Oh teenager, miserable, lost, teenager Noushka, if I could speak to you now! The teenage years of my life were far from a walk in the park. I struggled a lot with finding my voice, being interested in school, listening to my mom, and knowing what I wanted to do with my life. Simply put, I was lost. Prancing around my high school for two years, I came to realize that I would never receive a diploma if I didn’t do something. So, that is exactly what I did: something.
That something was an opportunity that was almost unreal: to go away to a military school founded by the United States National Guard all the way in Starke, Fla. and walk away with a high school degree in a short time frame. So I did it; I completed the program at 16-years old and walked away with my high school diploma. At the time, I was so happy. I thought that it was the best piece of paper I could have ever gotten. But wait, just a high school diploma? I was bouncing off the walls, with no idea that the moment I graduated, real life would begin.
Well, that real life came. But, there was one major problem: I wasn’t treating it like my real life. I ended up spending four years frolicking around with friends, from job to job, and entering community colleges, only to walk away from them. I spent my time focused on boyfriends, spent all of my limited money on materialistic things, not remembering to save a dime, and picked up horrible recreational behaviors. In a nutshell, I was a lost little girl, focused only on my present day, not the future.
In March 2010, I attended an open house for some university. I’d previously heard about it in passing, but wrote it off in my mind. I thought that a lost little teenager never had a chance at attending a university and actually walking away with a diploma. I didn’t even think I could pass any college-level classes, only because my mind was forever clouded with so much junk. At that open house, I had a feeling of joy because I knew I was capable of doing it if I actually tried. Now, I would actually have to try.
At a whopping 20 years of age, I entered Nova Southeastern University. For a person who graduated high school at 16, why was I entering college at 20? But you know what? I decided to leave my past failures on the stairs of the Parker Building to be swept away.

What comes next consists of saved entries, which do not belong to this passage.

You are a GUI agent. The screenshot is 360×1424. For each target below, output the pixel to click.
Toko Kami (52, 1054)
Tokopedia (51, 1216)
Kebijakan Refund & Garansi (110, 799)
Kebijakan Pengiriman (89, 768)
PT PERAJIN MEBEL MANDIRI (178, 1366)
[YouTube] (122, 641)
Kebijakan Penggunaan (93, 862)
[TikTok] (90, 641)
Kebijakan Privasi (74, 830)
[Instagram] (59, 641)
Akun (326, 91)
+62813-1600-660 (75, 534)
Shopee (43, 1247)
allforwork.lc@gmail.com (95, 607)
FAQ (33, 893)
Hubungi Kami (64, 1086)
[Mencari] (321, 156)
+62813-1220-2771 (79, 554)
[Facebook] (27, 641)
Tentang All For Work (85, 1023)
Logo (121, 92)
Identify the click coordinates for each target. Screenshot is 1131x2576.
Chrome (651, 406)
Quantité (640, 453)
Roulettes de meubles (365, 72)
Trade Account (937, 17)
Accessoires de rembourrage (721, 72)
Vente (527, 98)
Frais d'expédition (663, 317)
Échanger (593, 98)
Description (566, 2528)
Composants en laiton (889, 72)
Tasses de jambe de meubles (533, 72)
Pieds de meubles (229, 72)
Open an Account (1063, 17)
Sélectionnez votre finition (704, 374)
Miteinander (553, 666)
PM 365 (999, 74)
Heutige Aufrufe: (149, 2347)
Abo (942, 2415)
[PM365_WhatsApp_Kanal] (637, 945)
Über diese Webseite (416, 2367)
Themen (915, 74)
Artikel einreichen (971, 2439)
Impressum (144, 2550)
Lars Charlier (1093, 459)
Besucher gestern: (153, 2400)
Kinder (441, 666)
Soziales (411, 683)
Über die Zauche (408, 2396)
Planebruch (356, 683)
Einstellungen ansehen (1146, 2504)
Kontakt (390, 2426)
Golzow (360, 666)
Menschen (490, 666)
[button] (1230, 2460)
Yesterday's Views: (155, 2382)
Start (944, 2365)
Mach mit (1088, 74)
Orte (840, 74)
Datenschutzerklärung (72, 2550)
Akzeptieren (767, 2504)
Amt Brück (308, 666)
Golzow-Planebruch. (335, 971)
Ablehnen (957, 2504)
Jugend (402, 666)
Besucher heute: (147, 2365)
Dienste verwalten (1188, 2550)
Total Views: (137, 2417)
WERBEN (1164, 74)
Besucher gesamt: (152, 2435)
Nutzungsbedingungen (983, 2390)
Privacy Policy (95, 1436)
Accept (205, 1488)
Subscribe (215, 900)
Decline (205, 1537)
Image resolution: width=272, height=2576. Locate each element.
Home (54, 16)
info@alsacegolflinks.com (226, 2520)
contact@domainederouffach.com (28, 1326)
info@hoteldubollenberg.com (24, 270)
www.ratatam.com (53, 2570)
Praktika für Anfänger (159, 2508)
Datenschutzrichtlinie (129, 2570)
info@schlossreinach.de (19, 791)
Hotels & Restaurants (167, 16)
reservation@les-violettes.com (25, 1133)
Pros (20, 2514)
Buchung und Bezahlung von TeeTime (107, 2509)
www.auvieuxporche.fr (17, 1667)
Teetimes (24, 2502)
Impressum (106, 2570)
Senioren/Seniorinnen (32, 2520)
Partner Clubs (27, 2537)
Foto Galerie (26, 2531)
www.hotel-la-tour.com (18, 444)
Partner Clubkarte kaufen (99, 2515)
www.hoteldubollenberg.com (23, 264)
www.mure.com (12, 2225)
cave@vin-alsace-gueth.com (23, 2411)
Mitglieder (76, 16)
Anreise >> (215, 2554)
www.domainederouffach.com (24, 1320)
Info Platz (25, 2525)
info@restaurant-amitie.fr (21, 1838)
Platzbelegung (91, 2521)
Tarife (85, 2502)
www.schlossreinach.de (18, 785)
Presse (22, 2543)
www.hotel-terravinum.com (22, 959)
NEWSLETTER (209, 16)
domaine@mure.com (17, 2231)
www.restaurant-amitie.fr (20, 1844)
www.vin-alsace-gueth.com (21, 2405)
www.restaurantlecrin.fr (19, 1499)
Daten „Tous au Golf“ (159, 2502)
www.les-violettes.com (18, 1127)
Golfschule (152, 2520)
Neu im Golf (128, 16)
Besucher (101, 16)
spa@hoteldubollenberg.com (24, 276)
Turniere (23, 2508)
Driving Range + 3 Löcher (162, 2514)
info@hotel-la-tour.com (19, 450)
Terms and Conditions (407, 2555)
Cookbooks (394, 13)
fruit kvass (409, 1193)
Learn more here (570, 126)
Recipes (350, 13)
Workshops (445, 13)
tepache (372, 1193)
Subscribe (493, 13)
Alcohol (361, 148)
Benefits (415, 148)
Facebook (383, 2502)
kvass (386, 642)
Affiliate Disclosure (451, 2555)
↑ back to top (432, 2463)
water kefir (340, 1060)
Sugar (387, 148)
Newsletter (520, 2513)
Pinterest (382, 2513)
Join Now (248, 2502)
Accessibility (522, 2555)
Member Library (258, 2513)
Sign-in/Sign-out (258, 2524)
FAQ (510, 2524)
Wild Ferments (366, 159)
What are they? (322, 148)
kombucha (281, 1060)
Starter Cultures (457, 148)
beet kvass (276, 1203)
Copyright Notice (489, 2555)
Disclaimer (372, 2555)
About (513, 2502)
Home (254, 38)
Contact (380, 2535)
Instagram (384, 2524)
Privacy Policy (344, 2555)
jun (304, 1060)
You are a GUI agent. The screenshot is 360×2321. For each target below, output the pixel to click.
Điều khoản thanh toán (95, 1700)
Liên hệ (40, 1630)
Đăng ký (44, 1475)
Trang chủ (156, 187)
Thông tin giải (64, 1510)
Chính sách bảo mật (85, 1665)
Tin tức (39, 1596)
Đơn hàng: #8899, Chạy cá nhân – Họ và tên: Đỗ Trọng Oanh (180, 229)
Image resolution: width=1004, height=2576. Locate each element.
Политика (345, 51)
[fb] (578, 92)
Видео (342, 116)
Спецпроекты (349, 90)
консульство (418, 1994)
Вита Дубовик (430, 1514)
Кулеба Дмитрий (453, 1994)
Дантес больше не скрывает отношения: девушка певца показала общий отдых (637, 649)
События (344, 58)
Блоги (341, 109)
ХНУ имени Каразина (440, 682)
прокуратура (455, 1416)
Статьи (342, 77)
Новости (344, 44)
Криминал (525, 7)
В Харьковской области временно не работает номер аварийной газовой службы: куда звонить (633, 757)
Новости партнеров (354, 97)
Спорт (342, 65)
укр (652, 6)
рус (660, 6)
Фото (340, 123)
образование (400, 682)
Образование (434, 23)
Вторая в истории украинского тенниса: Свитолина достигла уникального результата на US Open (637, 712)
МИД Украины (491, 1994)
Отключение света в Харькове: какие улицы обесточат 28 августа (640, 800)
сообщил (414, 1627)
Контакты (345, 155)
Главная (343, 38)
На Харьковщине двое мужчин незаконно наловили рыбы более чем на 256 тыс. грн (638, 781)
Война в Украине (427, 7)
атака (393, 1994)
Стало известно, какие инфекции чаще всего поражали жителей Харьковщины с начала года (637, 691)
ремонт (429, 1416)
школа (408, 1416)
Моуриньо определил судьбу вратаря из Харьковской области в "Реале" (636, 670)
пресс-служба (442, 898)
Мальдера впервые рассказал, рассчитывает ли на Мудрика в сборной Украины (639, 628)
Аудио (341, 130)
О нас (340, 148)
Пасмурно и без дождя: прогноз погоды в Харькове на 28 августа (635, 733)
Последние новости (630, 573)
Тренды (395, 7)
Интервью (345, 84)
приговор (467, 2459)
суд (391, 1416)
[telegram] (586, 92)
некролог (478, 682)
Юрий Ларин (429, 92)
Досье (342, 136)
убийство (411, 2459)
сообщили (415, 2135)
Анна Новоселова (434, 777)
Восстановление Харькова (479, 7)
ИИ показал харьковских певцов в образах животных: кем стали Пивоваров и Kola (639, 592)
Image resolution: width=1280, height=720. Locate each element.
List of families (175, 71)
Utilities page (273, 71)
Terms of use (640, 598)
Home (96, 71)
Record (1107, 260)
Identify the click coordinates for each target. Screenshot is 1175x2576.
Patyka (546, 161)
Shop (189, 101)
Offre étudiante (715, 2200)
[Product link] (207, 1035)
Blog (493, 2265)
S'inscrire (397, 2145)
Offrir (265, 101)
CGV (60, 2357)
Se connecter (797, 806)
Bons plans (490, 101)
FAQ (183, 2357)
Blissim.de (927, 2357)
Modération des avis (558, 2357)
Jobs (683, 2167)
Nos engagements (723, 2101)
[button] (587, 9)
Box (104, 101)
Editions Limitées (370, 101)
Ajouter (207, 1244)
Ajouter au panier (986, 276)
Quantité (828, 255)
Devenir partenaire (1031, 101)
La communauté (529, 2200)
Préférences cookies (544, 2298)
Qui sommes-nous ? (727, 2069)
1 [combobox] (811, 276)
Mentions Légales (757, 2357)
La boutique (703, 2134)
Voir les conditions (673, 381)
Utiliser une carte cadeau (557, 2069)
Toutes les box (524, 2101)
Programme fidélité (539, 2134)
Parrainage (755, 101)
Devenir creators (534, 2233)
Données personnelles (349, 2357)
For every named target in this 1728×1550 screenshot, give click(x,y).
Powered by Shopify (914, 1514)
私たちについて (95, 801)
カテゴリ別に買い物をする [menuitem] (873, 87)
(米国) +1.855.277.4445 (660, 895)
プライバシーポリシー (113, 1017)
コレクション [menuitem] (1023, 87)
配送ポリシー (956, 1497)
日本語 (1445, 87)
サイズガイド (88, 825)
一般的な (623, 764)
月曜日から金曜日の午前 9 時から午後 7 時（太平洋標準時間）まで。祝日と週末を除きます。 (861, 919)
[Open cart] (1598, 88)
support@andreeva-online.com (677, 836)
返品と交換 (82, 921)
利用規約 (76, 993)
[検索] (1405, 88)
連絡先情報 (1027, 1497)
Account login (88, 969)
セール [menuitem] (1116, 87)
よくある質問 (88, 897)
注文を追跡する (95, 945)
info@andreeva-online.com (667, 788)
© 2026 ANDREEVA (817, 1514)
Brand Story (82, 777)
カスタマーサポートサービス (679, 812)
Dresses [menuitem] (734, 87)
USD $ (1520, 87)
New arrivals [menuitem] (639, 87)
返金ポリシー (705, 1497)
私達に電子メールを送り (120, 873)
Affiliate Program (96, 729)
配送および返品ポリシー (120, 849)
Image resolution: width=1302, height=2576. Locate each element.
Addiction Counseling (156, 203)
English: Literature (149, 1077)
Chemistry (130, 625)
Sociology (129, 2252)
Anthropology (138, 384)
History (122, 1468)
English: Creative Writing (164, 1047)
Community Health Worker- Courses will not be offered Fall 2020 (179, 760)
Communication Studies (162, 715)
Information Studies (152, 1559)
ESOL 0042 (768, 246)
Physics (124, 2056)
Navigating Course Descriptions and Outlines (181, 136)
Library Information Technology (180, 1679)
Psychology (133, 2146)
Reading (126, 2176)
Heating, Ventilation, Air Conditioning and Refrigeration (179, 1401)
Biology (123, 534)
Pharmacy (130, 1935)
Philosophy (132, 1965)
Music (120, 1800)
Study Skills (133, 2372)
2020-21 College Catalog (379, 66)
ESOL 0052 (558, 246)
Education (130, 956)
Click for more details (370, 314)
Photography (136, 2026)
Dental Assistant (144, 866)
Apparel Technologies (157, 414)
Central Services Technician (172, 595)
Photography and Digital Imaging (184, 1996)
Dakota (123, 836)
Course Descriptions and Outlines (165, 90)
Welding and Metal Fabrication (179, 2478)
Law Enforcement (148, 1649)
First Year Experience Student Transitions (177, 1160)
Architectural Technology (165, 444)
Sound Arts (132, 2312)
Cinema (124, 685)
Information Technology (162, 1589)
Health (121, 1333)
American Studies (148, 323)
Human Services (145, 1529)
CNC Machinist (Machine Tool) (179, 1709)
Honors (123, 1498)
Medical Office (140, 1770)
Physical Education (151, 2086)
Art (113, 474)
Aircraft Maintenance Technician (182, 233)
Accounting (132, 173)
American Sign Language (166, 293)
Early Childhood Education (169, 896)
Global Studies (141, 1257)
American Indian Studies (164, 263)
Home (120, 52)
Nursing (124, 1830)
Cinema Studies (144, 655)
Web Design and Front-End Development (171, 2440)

I quickly realized that NSU was where I wanted to be. I would do all I could to stay and finish what I started – something I’d never done before. My first semester was marvelous; I even made the Dean’s List and met Allison Brimmer, a wonderful, bubbly young professor. I was in her composition class one day when she mentioned something about a group of girls coming from an at-risk high school. She said that she would be delighted if some college students would come and share why they loved college.
The PACE Center is an all-girls’ high school that provides a second chance for girls who were having difficulty attending a traditional facility. The young women come from all walks of life. Through the American Association of Undergraduate Women, they have been coming on field trips to NSU for many years now.
Sept. 2010 was my first time meeting these teenage girls. And it sounds crazy but, I didn’t know why I should speak to them. I knew how hard of hearing I was when I was a teenager. Why would I ever want to deal with another teenager ever again? Well, I was wrong; they were all willing to share their story. So, I began to share mine. I knew that I would have to be very transparent with the girls, so that they would feel comfortable telling me about their lives. Then, we could work on solutions for their social problems.
See, my philosophy is that we can never focus on college, or anything else for that matter, if we have all this clutter in our lives. I know firsthand. I’d tried college before, but was never able to get far because of my gleaming teenage eyes, which glowed for all the wrong reasons. I constantly advised these young women to weed out problem areas in their lives. Otherwise, they would have an extremely difficult time in college. I am willing to share the things that shame me the most, because I want the PACE girls to understand that I am not here to point a finger. I’m here to help them, listen to them and actually care for them. I want them to strive for better lives.
That girl who thought it was impossible to ever move forward, to ever get college credits, to change her life is, believe it or not, now a mentor. Quite frankly, I can’t believe it. I have found what I want to do with the rest of my life. And I can say with complete conviction that I love it.